Activity:
Each entry should be repeated exactly. Its pictures should not be.

Stored records:
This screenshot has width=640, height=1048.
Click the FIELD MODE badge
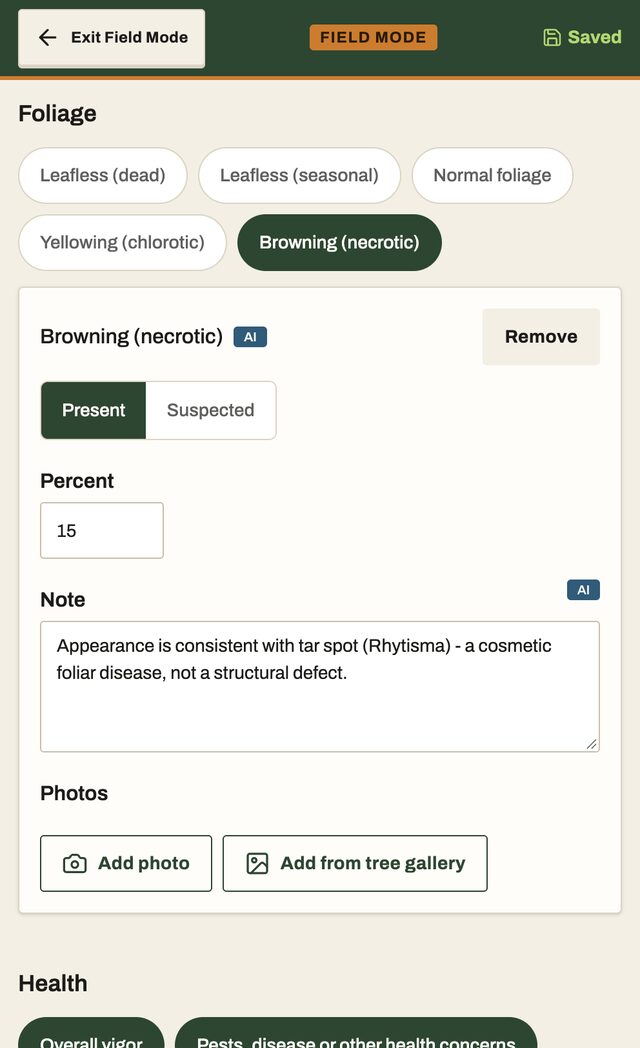(373, 37)
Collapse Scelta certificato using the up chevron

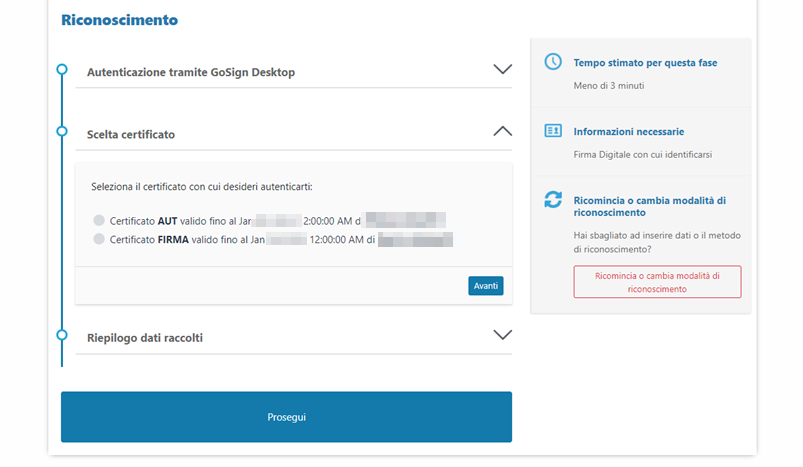(x=502, y=131)
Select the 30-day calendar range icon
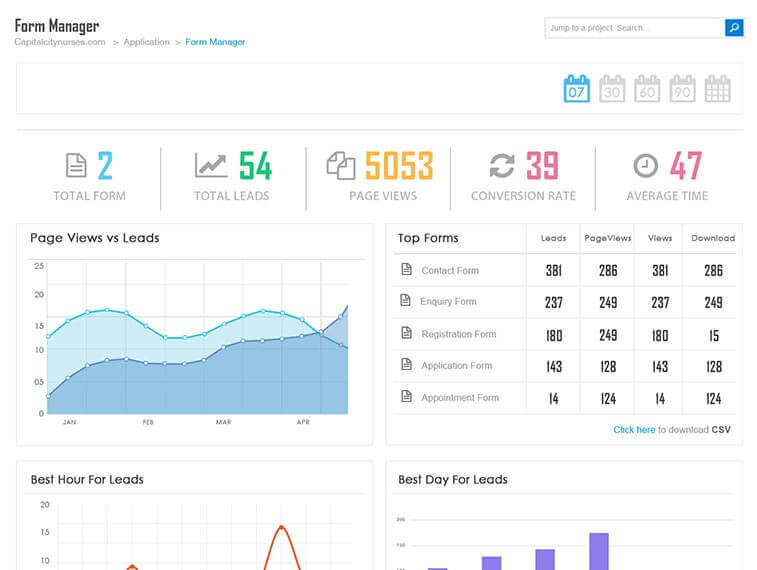 tap(612, 89)

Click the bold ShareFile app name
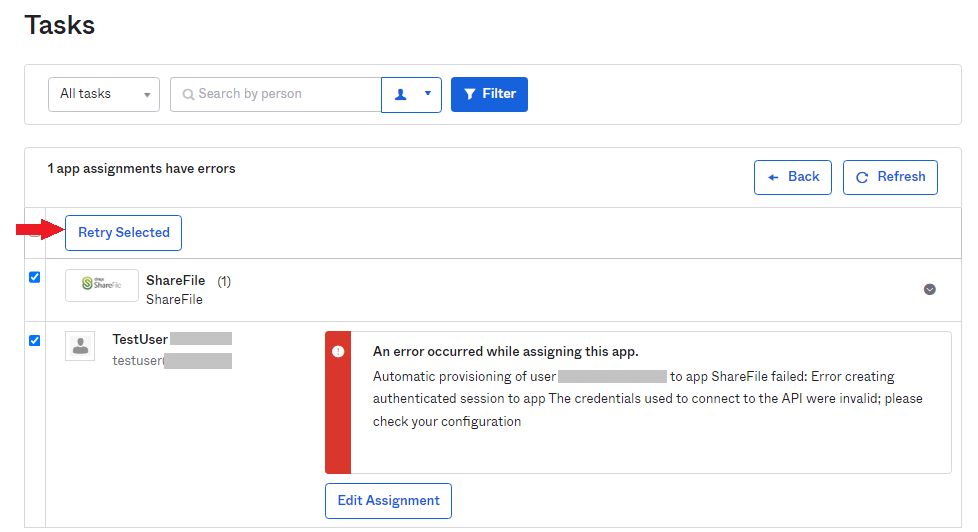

Output:
This screenshot has width=640, height=1048.
Click the FIELD MODE badge
(373, 37)
Collapse Scelta certificato using the up chevron

(x=502, y=131)
Select the 30-day calendar range icon
 tap(612, 89)

Click the bold ShareFile app name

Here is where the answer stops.